An incisive post  by German-Foreign-Policy.com (which feeds along the bottom of the front page) supplements the programs cited above. The article notes the profound support given the Apartheid forces by the Third Reich and later, the “new” Federal Republic of Germany.
The point being that the forces against which Mandela struggled were neither isolated nor trivial. They did NOT go away!
EXCERPT: Federal German authorities provided the apartheid regime of South Africa incriminating documents for a political trial against Nelson Mandela and others. [Evidence suggests that the CIA did the same–D.E.] This has become known through research of Bonn’s South Africa policy. According to this information, West German authorities provided documents originating in the proceedings to ban the KPD to a South African diplomat and offered the support of Germany’s domestic intelligence service. This was to help prepare a trial aimed at neutralizing the political resistance to the racist regime in Pretoria. Nelson Mandela, who died last week, and is now being praised by Berlin, was also affected. On the one hand, Bonn’s objective was to help apartheid to remain in power, because it was considered a reliable pro-western partner, and on the other, to maintain special West German influence, which has also provided German companies lucrative business. In fact, German companies remained among the apartheid regime’s most loyal supporters — to the end. During Mandela’s incarceration, companies in West Germany supplied South Africa’s military and police with helicopters to carry out surveillance of protests. They were equipped with devices to identify activists, many of whom were from Mandela’s political entourage.
A Hitler Fan
German support for South Africa’s racists extends long before the beginning of the apartheid regime. It became particularly effective beginning in 1933. “German-South African relations” had “developed during the ‘Third Reich’ advantageously,” according to research of the German South Africa policy. Back then “under the protection of the South African Justice and Defense Minister Oswald Pirow, whose forefathers were German and who, himself, was a Hitler fan,” not only “the bilateral trade” flourished, but it triggered “a brisk exchange” with “Afrikaans students and professors.” “Afrikaans anti-Semites” attempted to “assess the applicability” of Nazi anti-Semitic laws “on South Africa’s Jewish population.” German South Africa “experts” had, for their part, considered “Premier Hertzog’s strict policy of racial segregation to be a genuine South African attempt to solve the race problem of the country.” Many agreed in circles of German trade to Africa. They were seeing “a surging colored flood tide rising ever higher” in South Africa. To “protect western culture,” the “close cooperation of the white peoples” was essential, according, for example, to the periodical of the Africa Association.
German-Afrikaans Special Relationship
According to the study mentioned above, the “German-Afrikaans Special Relationship” which had developed since the 1930s, again became “noticeable” since the revival of the West German — South African relations through the establishment of the West German General Consulate in Cape Town in January 1951. The 1948 electoral victory of the South African regime, which consolidated apartheid “provided the best prerequisites” for this revival.
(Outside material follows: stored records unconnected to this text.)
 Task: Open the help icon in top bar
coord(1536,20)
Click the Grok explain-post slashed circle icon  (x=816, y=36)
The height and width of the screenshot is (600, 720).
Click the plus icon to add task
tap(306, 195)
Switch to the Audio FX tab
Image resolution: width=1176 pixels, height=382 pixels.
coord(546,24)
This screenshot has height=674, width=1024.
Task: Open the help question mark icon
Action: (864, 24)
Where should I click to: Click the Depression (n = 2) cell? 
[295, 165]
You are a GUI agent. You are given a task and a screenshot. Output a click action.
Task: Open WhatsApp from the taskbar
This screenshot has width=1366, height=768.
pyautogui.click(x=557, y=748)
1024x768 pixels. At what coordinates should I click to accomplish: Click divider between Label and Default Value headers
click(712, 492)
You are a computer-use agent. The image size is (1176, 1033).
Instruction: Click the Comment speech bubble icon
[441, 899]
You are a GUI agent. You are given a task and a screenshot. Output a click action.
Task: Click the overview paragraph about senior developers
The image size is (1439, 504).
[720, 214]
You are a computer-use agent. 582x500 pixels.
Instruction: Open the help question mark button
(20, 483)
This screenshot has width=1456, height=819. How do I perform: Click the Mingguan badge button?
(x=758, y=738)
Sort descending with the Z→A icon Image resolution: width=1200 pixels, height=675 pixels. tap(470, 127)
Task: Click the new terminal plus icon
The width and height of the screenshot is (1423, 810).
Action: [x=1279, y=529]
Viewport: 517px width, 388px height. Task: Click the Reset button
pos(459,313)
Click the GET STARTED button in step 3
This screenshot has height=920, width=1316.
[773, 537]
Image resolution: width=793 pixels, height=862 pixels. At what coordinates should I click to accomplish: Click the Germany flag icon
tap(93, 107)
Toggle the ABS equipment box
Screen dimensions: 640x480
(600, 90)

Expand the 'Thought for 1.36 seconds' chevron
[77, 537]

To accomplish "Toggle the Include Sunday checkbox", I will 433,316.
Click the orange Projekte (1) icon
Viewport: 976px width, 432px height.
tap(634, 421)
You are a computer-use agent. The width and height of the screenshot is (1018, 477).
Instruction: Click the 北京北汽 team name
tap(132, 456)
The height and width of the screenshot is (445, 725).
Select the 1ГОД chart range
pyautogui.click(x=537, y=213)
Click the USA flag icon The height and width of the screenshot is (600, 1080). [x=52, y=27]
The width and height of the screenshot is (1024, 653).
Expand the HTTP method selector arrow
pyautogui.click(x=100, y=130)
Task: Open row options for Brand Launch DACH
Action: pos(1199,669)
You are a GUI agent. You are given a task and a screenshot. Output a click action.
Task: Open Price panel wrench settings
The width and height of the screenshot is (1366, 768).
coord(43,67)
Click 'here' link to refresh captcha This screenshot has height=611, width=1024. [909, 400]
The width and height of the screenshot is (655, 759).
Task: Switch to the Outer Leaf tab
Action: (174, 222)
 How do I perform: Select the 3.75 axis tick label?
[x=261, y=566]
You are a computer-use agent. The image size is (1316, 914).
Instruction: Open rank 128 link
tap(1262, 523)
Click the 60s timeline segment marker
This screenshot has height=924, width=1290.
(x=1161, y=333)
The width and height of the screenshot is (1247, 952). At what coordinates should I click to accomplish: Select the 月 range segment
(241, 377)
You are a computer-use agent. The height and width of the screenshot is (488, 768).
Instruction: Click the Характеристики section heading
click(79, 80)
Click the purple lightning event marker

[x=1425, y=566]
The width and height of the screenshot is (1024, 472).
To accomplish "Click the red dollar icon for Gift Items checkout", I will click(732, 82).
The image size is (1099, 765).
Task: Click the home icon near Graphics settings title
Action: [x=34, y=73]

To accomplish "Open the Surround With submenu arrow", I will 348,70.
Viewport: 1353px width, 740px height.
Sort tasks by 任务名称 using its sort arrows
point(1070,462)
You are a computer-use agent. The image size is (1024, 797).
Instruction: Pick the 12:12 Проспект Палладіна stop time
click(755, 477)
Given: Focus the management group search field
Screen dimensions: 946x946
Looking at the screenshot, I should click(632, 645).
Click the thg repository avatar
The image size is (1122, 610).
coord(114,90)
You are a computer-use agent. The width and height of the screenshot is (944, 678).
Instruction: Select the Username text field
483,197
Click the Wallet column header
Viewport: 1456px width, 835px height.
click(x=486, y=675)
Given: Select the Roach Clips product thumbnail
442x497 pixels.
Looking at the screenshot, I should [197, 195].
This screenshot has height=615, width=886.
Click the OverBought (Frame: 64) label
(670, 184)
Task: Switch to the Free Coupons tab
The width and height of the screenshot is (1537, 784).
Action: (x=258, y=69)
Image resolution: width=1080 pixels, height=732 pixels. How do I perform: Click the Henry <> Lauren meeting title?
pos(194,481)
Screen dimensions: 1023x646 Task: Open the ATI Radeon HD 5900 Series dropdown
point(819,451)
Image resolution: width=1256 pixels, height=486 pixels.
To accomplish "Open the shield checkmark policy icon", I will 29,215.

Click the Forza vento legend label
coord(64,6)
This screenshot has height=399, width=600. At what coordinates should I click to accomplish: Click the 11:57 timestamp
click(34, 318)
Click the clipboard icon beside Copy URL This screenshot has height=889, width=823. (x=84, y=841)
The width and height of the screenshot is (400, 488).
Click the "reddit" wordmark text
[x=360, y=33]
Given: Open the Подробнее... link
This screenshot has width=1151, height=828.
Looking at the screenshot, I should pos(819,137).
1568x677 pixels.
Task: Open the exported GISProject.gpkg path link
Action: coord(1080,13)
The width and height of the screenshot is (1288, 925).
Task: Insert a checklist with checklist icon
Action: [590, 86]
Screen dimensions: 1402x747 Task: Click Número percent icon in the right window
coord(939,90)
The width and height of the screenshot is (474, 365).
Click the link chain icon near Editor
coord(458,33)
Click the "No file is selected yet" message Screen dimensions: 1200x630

Not least among the reasons, is the fact that during the first phase of the apartheid regime, leading South African politicians had either “received some of their academic training in Germany, or from German missionaries.” Bonn and Pretoria were engaged in negotiations for a cultural agreement, already in 1955, “which from the point of view of Germany, should, above all, benefit South Africa’s large German minority.” However, Bonn found itself forced to postpone finalization of the treaty for a couple of years — until the end of 1962  — “because of the international isolation of South Africa due to its apartheid policy.”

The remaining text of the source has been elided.